How to invest in Ethereum:
To buy Ethereum or ETH from a crypto exchange, one needs a digital wallet, which connected to the particular cryptocurrency exchange. It doesn’t trade on any stock market. One needs to convert Ethereum into local currency before buying it. Also, a user can buy a smaller piece or fraction of the Ethereum based on the amount he intends to invest. Ether is a cryptocurrency and it cannot be treated as a share or stock by investors.
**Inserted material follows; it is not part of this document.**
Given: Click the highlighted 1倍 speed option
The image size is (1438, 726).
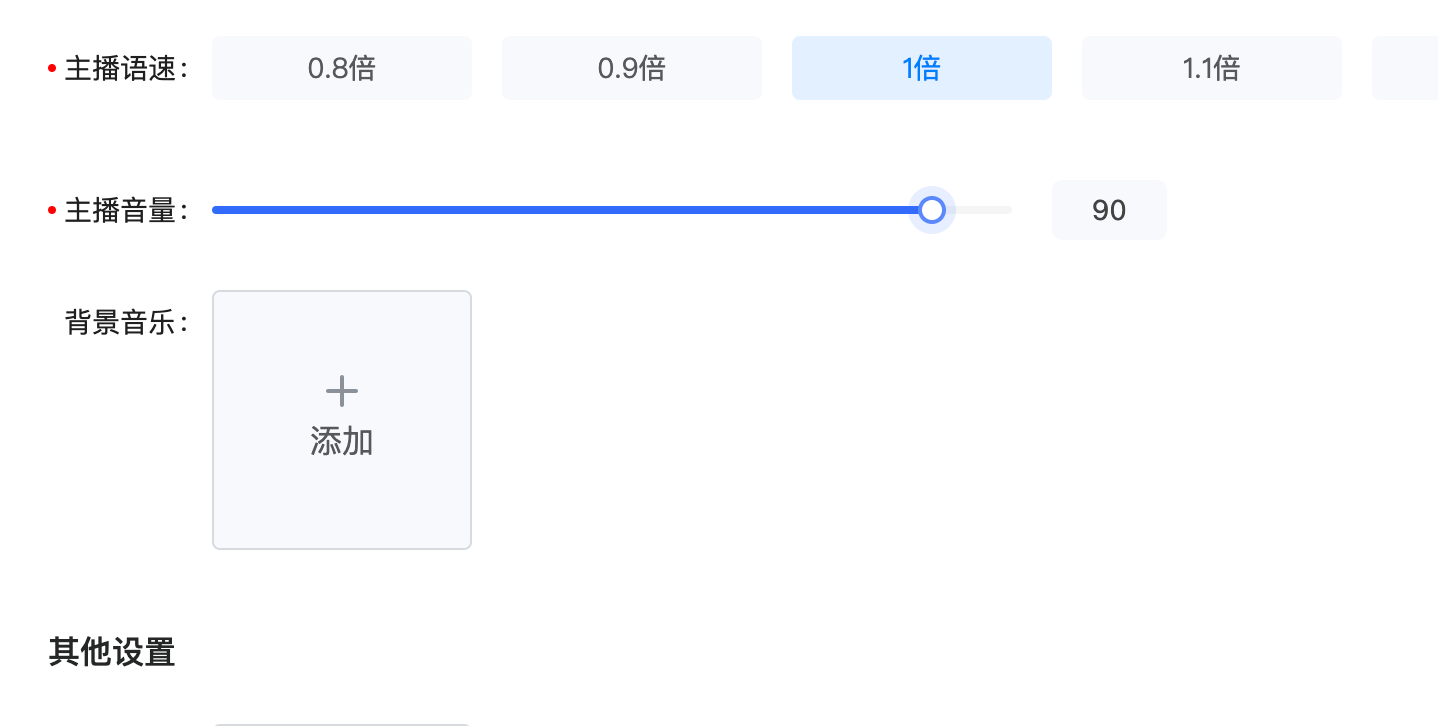Looking at the screenshot, I should pos(921,68).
The only format to buy Ether is to exchange the local currency of a particular country to buy Ether tokens. There are no payouts or any form of a dividend to be a receiver in future. The only profit is when there will be violation growth in the price then we get more pay for the token which we bought earlier.
If a person does not have knowledge about digital wallets to buy Ether and is interested in investment then it can also be done through various ETF products available in the crypto spectrum.
How to sell Ethereum:
Selling Ethereum is a simplified process and the contrary of buying. To sell the Ethereum we have to place an order of sell in exchange in which we purchased the coin or token. It is not mandatory to receive cash after selling Ethereum. The cryptocurrency exchange helps to sell Ethereum and after selling the user can also buy different cryptocurrency or altcoins or simply convert it into local currency.
For instance, one can sell Ethereum on any exchange and in return can buy other cryptocurrencies like Bitcoin, Litecoin, Tether and more.
How to transfer and store Ethereum:
Once Ethereum is bought investment is done, it is better to transfer the token into our digital wallet from the exchange. Digital wallets can be easily managed and controlled by the user and there is the least chance for the hacking of the account. Storing coins will help to earn a profit when the price of coins increases.
Conclusion:
Investing in Ethereum is risky like any other cryptocurrency, but it could probably be lucrative. Ethereum is a building block like Bitcoin. There can be splits in Ethereum which we have seen in other cryptocurrencies like Bitcoin and Bitcoin Cash.
Disclaimer: Angel One Limited does not endorse investment and trade in cryptocurrencies. This article is only for education and information purposes. Discuss with your investment advisor before making such risky calls.